We all had a special someone or someone’s on our minds and hearts on Memorial Day and for me, that was my Grandma Davis, my paternal Grandmother.

Grandma and Grandpa Davis with their eight children. My Dad (front middle) was the surprise, born when Grandma was 45 and most of the other children were grown.

As a kid, I remember being annoyed when she telephoned because she would talk our ears off and at that age, I didn’t have the patience for it.  I remember listening to stories from her childhood while visiting her, often wishing I was outdoors playing instead.  I now wish I could do those years over and spend the time with her that she craved and that I long for now that it is too late.

Grandma (left) and a friend in 1961

I want to ask her what life was like during her childhood, during the Depression, and how she felt the first time she rode in a car.  (She was born in 1904.)  I want to hear more about the years when they had a farm and ranch in Nebraska and she cooked for all the ranch hands.  I vaguely recall a story she told me about stuffing mattresses with human hair, and now I burn with curiosity about it.  Was it hair from concentration camp victims during World War II?  Why was she stuffing mattresses with it?  I think I remember her saying that the government was letting poor people do it for free so they had something to sleep on.  Could this really be true?  At the time, all that really made an impression was the way she pronounced mattresses.  How sad, when obviously there was quite a compelling story there if I’d just had the interest to ask.

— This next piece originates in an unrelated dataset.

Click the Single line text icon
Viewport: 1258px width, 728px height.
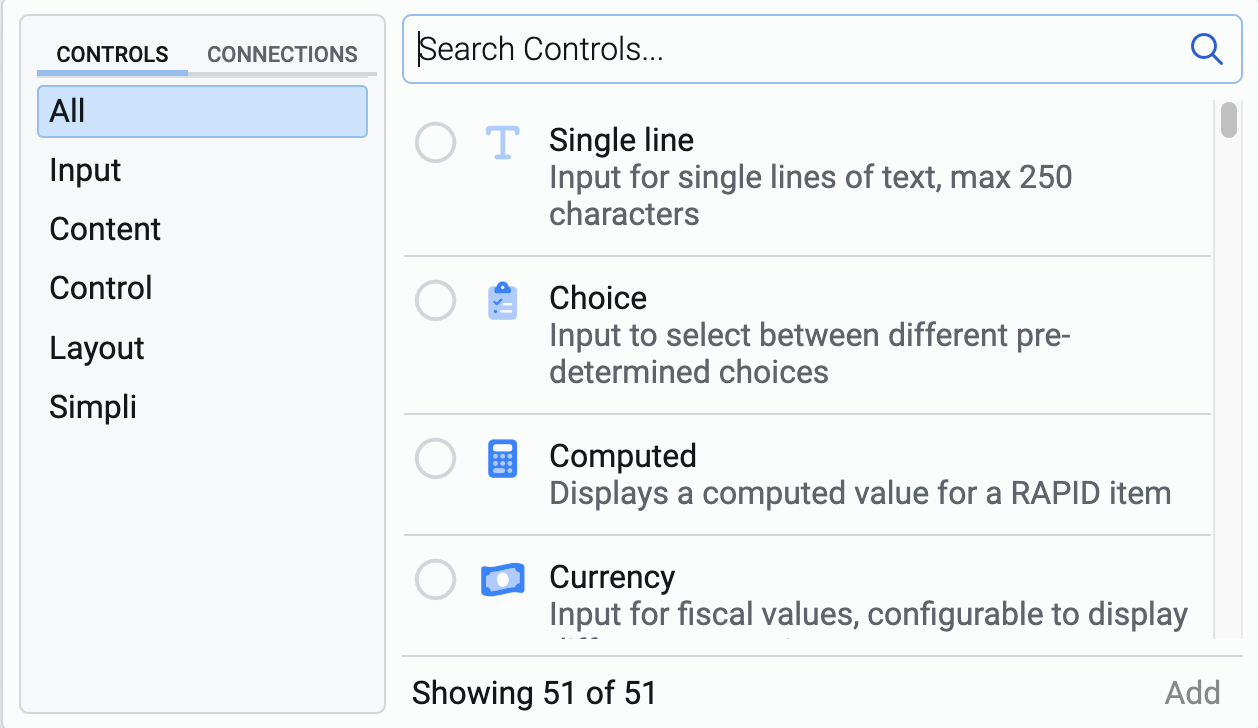point(502,143)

In Grandma Davis's arms the week of my birth, with Grandma Millner on my left and cousin Tammy on my right.

There were a few stories she told that did pique my interest, and they were usually the ones in which she was being ornery or rebellious.  I guess I held her up as a hero for these instances, like when she set her mother’s kitchen on fire as a child because she didn’t like the new curtains.  I thought that was brilliant, because I would have loved to take revenge on my mother for all manner of wrongs (mostly imagined) that she committed against me.  I also loved the story of how she punched her future husband when he tried to be a gentleman and pick her up and carry her over a puddle.  She was indignant because she was a self-sufficient woman that could walk over the puddle on her own two feet and didn’t need a man to show off for her in such a silly manner.  That really tickled me!  Or the story about when she punched him years later when she thought he was asleep, (apparently she had waited for this moment to punch him because he had made her mad!) and he bit her thumb when the punch landed.  Or the time when she found him gambling with his friends and started throwing rocks at them in a fury.

Meeting my Great-Grandma Gailey. Looks like we don't quite know what to make of each other! Grandma Davis, her daughter, is behind her and my Mom is holding me.

I guess my Grandma was a feisty lady!  But she also was incredibly loving.  She cried every time it was time for me and my sisters to go home and she loved having us stay with her.  Although I had no patience for her stories, I loved staying with her too because she let us watch all the TV we wanted, she always had tins of cookies and peanut butter crackers that I liked to sneak into, and I loved her cooking!  She made us things like pigs in blankets, macaroni and cheese, fried chicken, and let us have angel food cake with whipped cream for dessert.  This was AMAZING food to a child that frequently dined on baked fish, plain salads (dressing was a no-no), lentils, and tofu sandwiches on Ezekiel 7-grain bread.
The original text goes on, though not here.